Action item | In the entries below, find the line containing "Task: Click the info icon next to VPC". Write out that line and all lines after it, exactly, and nothing else.

Given data Start Marker

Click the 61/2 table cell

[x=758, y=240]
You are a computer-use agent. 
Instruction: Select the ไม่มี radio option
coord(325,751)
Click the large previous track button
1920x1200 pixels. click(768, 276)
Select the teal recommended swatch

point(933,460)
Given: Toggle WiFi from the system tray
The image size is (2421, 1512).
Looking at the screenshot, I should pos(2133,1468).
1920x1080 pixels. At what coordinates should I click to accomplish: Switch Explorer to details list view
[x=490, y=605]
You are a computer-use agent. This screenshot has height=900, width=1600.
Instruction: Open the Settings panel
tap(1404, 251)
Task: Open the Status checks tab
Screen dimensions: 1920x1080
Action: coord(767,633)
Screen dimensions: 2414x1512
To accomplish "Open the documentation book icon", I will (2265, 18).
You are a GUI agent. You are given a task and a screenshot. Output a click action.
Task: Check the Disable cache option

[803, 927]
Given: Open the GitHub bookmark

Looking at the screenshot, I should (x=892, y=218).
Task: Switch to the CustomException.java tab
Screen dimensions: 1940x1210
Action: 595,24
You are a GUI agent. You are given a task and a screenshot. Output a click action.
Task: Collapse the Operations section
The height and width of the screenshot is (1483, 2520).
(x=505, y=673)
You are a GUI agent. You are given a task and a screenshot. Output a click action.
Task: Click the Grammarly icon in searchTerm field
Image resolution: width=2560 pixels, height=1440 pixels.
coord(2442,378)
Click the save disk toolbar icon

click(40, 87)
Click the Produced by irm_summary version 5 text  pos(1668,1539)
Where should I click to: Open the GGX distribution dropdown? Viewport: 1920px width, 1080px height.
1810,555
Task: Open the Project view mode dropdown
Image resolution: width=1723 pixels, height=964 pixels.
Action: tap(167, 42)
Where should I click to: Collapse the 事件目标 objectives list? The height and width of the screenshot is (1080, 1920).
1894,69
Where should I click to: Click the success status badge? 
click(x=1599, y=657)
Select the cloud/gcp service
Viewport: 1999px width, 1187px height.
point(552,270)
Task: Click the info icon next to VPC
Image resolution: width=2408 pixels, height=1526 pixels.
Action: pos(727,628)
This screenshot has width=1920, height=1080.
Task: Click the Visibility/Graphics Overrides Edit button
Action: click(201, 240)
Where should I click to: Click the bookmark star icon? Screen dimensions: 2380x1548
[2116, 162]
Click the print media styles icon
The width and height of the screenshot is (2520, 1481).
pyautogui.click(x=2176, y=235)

Given data End Marker

Result of the exercise |
Task: Click the info icon next to VPC
Image resolution: width=2408 pixels, height=1526 pixels.
Action: pos(727,628)
This screenshot has width=1920, height=1080.
Task: Click the Visibility/Graphics Overrides Edit button
Action: click(201, 240)
Where should I click to: Click the bookmark star icon? Screen dimensions: 2380x1548
[2116, 162]
Click the print media styles icon
The width and height of the screenshot is (2520, 1481).
pyautogui.click(x=2176, y=235)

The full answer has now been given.